From the entries that follow, extract each line holding the string "agent".
*** Opening DATA EXTRACTS ***
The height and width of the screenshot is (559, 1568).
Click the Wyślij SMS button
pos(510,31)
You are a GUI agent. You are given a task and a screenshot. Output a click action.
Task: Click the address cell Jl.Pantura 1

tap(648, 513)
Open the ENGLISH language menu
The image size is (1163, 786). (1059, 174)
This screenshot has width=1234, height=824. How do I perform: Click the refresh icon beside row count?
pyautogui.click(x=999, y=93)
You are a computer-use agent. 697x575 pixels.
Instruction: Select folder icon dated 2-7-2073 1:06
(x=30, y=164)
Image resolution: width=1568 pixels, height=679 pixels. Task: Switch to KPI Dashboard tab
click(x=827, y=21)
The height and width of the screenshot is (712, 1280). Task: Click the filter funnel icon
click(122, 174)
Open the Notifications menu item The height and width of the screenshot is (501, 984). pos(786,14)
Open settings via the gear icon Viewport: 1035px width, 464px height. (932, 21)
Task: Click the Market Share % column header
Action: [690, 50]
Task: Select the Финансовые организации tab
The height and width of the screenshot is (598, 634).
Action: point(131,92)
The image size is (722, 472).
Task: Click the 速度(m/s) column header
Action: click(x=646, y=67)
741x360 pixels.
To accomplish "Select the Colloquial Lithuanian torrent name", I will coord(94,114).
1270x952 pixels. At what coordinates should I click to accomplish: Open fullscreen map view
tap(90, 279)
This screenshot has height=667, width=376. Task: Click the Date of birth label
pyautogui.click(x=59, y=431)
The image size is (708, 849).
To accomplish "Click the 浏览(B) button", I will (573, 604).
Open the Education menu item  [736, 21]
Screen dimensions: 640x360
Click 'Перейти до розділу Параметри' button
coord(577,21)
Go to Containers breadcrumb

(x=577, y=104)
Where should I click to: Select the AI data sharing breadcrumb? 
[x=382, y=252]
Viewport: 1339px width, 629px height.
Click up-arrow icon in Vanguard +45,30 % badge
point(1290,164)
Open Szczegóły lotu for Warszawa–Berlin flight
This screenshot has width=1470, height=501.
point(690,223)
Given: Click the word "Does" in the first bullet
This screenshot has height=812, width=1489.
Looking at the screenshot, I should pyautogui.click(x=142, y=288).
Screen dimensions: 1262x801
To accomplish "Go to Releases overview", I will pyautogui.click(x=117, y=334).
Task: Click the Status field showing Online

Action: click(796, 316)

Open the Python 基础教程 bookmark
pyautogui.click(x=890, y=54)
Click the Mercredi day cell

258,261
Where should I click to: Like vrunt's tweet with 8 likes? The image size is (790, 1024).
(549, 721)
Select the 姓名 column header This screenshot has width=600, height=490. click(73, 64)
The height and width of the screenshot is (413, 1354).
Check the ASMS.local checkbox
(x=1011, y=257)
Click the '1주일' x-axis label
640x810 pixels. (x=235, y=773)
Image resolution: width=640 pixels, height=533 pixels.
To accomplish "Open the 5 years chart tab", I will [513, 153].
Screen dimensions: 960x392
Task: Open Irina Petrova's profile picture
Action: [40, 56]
*** Closing DATA EXTRACTS ***
SOLUTION TO THIS TASK:
You are a GUI agent. You are given a task and a screenshot. Output a click action.
You are a computer-use agent. 697x575 pixels.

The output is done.